Segundo o líder sindical Alex da Força, que esteve no evento, cerca de 50 pessoas compareceram à manifestação, mas nenhuma delas era do poder público. “Além do abraço em si, fizemos um passeio pela praça, pois ver com os próprios olhos é sempre mais marcante do que acompanhar fotos nas redes sociais”, explicou Alex.
O abandono da praça levou o local a ser ocupado por usuários de drogas, prostitutas e moradores de rua, contam internautas. Alex lembra que a praça, entregue à população no dia 10 de julho de 1994, está prestes a comemorar seu vigésimo aniversário em estado de degradação.
Alex informou ainda que um casal de moradores de rua está morando nos banheiros atrás do palco. A mulher estaria grávida de quatro meses. O casal relatou aos manifestantes ter sido abordado por um representante da prefeitura, que os cadastrou em um programa social, mas eles não foram procurados novamente depois.

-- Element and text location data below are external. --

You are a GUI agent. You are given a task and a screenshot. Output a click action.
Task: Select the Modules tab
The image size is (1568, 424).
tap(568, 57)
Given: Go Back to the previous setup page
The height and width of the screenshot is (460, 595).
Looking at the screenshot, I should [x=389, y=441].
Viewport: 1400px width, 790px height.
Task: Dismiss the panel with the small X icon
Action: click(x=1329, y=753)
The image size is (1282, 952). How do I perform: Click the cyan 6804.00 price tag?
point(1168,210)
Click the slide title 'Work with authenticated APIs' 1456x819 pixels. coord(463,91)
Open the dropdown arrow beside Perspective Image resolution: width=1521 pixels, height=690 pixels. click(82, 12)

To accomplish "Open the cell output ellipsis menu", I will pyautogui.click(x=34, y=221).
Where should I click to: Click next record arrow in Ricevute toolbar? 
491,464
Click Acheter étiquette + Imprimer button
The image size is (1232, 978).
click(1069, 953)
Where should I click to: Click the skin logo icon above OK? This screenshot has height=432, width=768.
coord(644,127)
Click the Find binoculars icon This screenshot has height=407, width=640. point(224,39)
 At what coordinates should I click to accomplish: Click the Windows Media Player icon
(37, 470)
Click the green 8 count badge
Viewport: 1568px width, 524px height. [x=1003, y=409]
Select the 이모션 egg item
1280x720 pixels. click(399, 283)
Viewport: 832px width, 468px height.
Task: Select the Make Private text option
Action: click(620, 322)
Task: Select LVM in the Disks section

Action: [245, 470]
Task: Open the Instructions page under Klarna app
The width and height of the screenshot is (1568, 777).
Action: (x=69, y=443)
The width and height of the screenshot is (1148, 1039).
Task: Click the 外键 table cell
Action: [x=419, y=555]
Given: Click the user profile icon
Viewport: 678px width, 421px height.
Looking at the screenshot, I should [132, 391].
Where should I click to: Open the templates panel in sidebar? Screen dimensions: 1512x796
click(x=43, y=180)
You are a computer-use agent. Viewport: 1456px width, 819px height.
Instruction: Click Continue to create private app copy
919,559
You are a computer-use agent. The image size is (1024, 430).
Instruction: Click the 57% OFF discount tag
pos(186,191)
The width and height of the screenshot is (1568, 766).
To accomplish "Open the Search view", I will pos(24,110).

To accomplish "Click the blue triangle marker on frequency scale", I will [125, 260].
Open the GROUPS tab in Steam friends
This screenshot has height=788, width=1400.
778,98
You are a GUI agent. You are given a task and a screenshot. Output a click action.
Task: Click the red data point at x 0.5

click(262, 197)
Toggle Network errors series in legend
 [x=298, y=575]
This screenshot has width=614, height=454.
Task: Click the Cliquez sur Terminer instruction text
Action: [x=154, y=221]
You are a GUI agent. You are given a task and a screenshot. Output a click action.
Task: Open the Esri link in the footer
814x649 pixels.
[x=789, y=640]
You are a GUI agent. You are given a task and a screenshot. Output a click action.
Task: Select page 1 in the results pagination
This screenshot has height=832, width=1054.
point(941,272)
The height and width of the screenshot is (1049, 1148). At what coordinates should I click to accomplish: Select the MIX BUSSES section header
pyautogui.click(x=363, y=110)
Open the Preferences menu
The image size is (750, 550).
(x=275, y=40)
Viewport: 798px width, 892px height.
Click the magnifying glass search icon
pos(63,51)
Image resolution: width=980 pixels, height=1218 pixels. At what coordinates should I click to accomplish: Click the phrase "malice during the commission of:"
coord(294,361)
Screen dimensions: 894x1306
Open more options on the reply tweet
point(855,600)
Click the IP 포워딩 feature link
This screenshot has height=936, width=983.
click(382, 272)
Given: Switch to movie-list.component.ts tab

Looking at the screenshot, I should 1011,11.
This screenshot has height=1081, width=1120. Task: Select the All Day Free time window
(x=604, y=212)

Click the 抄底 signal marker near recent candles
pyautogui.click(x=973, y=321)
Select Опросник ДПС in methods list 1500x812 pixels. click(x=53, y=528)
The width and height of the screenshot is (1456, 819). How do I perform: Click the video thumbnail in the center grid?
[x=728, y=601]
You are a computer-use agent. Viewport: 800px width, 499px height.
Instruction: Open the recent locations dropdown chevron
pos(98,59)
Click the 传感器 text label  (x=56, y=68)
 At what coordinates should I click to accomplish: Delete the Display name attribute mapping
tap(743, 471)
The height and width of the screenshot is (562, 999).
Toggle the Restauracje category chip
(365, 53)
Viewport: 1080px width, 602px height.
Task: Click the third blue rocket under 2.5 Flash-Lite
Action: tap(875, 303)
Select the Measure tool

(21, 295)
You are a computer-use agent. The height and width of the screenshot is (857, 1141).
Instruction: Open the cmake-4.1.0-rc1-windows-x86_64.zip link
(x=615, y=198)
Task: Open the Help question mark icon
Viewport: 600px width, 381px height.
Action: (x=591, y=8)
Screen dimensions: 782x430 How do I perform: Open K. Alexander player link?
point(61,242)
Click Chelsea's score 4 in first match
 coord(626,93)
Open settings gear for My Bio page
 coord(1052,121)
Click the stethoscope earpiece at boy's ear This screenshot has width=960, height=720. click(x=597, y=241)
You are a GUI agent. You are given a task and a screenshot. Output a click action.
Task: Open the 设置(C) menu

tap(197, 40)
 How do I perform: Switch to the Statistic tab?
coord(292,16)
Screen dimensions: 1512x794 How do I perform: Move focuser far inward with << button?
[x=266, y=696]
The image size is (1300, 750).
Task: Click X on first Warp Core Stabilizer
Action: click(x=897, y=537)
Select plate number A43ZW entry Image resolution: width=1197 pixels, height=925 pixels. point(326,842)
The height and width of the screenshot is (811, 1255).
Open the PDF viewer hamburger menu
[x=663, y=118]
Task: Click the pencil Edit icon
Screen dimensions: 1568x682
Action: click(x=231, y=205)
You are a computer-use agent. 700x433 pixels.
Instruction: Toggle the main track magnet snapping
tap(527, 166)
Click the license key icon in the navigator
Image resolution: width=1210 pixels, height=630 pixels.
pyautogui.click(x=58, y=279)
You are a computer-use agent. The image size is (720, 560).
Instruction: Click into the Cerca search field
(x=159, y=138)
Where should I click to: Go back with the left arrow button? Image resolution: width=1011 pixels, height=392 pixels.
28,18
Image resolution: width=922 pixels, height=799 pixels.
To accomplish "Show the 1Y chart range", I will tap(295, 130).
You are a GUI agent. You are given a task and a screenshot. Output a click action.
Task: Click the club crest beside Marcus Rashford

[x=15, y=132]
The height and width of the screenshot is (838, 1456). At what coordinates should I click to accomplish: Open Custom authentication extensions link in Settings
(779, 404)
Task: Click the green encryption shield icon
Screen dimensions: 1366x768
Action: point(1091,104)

Procurada pela reportagem do Granja News, a Secretaria Municipal de Habitação de Cotia enviou o seguinte comunicado, por meio da assessoria de imprensa do município:
“A Prefeitura contratou o Arquiteto Motoi Tsubouchi, que é o autor original da Praça Japonesa, para propor uma reforma e adequações para a acessibilidade. O estudo preliminar já foi concluído e está sendo finalizado o projeto executivo. A praça está sob concessão de uma associação cultural japonesa, que está sendo revista pela Consultoria Jurídica. Foi liberado pelo Estado um recurso para obras de recuperação e acessibilidade. Assim que o município receber o repasse do Estado, serão iniciadas as obras.”